*WHAT TO PRODUCE:* Check every line below for the word "agent" and copy the ones that have it.

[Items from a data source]
——
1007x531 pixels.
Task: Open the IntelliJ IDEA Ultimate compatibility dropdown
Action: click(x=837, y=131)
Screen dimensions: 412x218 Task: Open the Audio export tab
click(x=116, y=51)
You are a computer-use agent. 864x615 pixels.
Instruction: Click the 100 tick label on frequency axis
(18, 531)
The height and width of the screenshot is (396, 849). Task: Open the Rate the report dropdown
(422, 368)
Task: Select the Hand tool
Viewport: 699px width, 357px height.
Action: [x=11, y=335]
——
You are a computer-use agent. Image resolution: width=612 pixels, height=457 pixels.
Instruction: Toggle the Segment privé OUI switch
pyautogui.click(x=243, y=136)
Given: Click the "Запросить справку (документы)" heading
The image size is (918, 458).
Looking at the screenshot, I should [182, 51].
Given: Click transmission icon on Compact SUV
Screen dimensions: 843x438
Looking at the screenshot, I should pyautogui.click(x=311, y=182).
——
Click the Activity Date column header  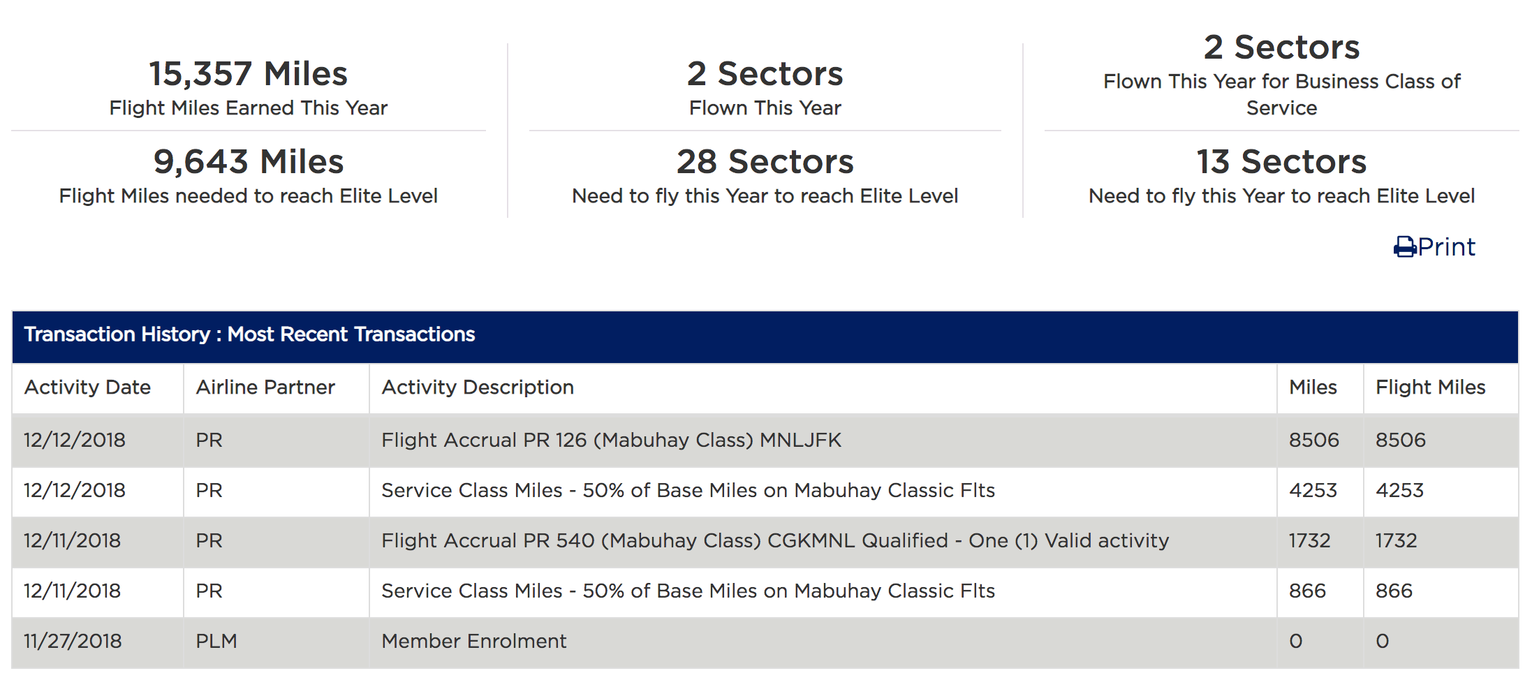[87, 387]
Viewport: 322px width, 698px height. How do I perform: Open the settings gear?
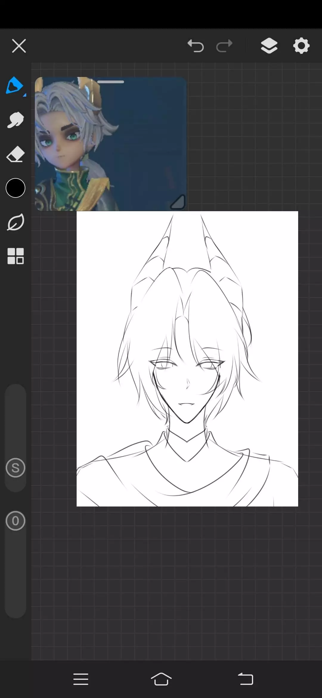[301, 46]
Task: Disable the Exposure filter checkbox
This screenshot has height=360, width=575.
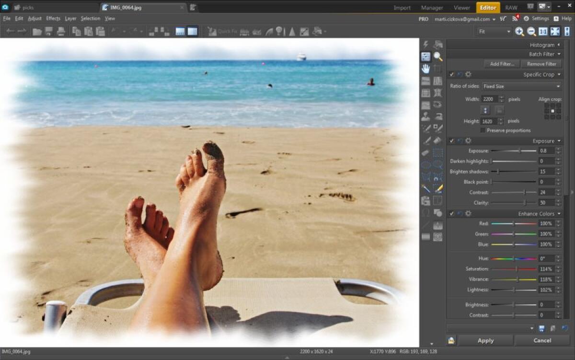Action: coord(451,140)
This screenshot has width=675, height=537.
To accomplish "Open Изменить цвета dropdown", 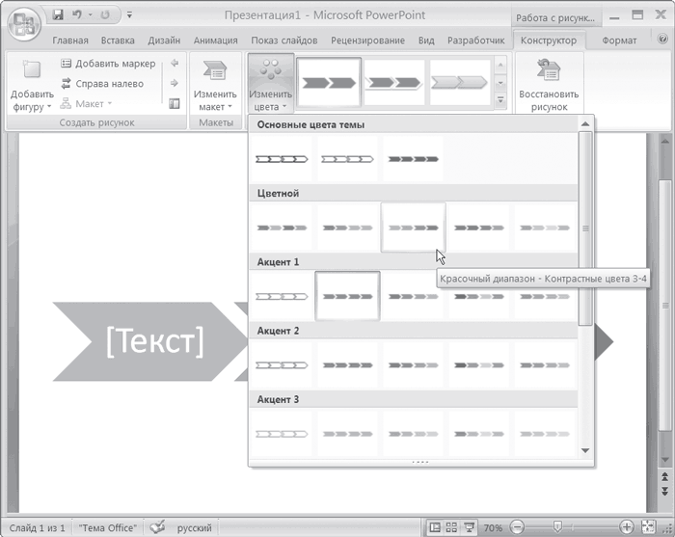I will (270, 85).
——
*PROBLEM SOLUTION:*
You are a computer-use agent. 864x615 pixels.
You are a computer-use agent. Image resolution: width=612 pixels, height=457 pixels.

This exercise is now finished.